Ton objectif: Modifie le texte sur la corruption : reprends-le en commençant par « L’ Autorité supérieure » et en allant jusqu'à « C … E (champagne). », avec « médailles » à la place de « décorations ».

Extrait du texte:

▽

L’ Autorité supérieure de contrôle d’Etat (ASCE), la Cour des Comptes, les Inspections techniques, etc. créées pourtant par le régime, ont tiré la sonnette d’alarme. La seule réponse obtenue « Y a rien au village » ; « Les jaloux vont maigrir », etc. Le Réseau national de Lutte anti-corruption (REN-LAC) a inlassablement dénoncé le fléau, preuves à l’appui : rien, la vie est belle pour les nouveaux riches. Mieux encore, l’Etat, en reconnaissance des « éminents services » rendus au régime, au système, leur a distribué, à la pelle, des décorations. Le frère député Laurent Bado a soumis au Parlement une proposition de loi sur le délit d’apparence comme contribution à la lutte pour éradiquer le mal, le fléau du quart de siècle. Avec le rire guttural qui les caractérise, ils l’ont rejeté d’un revers de la main et ont continué à boire… tranquillement leur C … E (champagne).

△

Données fournies:
▽

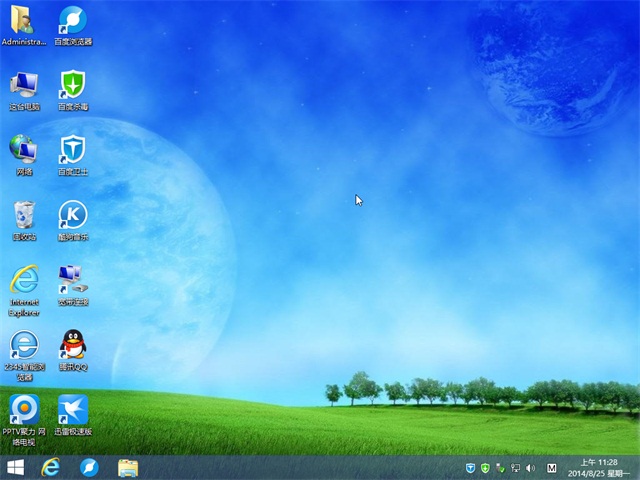
Task: Click the Network desktop icon
Action: 24,150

△

Réponse écrite:
L’ Autorité supérieure de contrôle d’Etat (ASCE), la Cour des Comptes, les Inspections techniques, etc. créées pourtant par le régime, ont tiré la sonnette d’alarme. La seule réponse obtenue « Y a rien au village » ; « Les jaloux vont maigrir », etc. Le Réseau national de Lutte anti-corruption (REN-LAC) a inlassablement dénoncé le fléau, preuves à l’appui : rien, la vie est belle pour les nouveaux riches. Mieux encore, l’Etat, en reconnaissance des « éminents services » rendus au régime, au système, leur a distribué, à la pelle, des médailles. Le frère député Laurent Bado a soumis au Parlement une proposition de loi sur le délit d’apparence comme contribution à la lutte pour éradiquer le mal, le fléau du quart de siècle. Avec le rire guttural qui les caractérise, ils l’ont rejeté d’un revers de la main et ont continué à boire… tranquillement leur C … E (champagne).